■ **Exercise directions**
Read the entries below and pull out each line with the string "page".

■ **Data under study**
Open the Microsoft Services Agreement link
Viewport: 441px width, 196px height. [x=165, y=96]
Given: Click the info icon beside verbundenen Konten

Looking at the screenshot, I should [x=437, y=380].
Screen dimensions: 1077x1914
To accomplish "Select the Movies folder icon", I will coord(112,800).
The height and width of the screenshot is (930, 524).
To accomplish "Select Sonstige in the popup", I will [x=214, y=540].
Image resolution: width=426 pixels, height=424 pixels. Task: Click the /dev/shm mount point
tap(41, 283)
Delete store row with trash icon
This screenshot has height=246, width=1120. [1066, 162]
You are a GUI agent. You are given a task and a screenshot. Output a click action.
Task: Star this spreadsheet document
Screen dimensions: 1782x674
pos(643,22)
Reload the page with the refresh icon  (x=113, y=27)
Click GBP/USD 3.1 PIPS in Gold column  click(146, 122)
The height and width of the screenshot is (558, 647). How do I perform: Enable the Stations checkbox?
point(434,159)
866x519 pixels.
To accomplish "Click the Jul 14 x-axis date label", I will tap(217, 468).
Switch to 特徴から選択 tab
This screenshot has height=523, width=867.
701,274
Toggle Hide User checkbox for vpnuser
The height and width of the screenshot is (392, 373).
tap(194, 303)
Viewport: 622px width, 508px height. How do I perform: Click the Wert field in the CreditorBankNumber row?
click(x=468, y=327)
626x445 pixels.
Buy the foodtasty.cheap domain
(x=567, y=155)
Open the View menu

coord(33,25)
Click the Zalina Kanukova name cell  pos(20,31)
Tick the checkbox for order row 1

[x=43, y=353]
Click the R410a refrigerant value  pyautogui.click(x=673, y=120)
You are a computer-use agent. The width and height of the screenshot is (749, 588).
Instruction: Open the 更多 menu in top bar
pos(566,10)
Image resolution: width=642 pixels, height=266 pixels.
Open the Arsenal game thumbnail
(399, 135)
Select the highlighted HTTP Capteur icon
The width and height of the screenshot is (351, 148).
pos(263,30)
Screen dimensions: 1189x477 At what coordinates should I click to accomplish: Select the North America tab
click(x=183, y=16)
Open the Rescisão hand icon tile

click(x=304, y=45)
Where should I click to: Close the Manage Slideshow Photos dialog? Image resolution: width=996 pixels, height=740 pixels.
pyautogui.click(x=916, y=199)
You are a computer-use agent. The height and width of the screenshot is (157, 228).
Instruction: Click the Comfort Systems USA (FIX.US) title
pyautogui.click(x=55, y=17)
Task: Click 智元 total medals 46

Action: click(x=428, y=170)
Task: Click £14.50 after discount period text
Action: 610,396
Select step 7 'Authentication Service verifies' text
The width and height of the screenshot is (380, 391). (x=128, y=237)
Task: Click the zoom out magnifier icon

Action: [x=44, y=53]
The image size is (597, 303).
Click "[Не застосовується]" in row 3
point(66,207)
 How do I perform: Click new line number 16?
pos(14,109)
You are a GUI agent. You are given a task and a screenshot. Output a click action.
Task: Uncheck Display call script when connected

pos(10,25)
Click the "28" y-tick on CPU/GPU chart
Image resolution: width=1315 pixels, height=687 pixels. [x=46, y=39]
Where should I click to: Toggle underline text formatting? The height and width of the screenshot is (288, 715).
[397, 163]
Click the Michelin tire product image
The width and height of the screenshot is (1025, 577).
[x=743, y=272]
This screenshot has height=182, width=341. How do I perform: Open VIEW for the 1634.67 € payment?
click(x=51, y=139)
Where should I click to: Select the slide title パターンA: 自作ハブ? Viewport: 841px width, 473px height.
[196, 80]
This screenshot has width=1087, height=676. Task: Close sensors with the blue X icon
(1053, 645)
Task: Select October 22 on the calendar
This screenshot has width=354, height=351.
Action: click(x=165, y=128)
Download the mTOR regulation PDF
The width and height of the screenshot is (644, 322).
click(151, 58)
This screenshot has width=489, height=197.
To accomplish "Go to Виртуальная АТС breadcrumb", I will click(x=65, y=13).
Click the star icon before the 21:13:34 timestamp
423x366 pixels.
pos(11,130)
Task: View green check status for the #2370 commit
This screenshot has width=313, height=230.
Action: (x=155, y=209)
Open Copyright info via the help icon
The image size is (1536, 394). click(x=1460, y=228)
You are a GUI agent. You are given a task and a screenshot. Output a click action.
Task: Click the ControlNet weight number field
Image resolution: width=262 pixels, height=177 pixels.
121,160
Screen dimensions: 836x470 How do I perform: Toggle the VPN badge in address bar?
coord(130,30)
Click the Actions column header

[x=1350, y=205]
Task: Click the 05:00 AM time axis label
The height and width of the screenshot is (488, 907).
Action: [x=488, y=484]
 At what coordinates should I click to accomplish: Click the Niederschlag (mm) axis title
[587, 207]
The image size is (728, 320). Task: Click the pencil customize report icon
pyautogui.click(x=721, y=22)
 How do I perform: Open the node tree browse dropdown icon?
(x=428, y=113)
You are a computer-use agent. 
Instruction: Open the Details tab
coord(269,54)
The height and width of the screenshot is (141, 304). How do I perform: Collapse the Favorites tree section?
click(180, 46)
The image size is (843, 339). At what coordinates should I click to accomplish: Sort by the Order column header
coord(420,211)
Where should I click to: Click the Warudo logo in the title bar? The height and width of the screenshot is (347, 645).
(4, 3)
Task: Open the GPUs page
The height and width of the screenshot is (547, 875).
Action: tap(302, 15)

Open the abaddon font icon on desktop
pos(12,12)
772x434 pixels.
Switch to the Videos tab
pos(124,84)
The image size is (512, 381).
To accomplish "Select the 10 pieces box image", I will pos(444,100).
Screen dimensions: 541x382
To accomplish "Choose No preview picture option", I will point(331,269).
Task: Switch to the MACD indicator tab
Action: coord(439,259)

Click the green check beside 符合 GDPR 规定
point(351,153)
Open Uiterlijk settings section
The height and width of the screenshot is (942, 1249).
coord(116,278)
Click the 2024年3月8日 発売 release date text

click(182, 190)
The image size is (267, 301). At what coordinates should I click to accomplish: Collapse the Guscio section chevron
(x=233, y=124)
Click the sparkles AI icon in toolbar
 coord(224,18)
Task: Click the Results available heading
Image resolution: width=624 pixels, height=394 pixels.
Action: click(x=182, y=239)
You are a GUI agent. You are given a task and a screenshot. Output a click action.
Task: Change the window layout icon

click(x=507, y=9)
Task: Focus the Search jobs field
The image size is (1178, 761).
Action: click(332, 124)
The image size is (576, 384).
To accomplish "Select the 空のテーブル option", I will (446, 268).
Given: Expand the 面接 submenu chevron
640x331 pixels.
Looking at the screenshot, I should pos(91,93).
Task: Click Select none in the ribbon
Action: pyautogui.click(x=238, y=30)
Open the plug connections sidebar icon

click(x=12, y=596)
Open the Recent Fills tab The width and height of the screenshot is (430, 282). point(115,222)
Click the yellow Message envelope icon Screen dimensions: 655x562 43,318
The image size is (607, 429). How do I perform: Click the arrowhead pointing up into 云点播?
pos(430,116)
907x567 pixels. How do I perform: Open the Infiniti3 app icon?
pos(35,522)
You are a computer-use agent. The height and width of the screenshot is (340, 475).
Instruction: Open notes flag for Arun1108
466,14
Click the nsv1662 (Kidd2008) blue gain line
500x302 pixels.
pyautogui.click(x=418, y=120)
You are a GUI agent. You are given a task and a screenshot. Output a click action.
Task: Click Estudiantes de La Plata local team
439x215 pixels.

■ **Answer to this exercise**
Reload the page with the refresh icon  (x=113, y=27)
Task: Open the GPUs page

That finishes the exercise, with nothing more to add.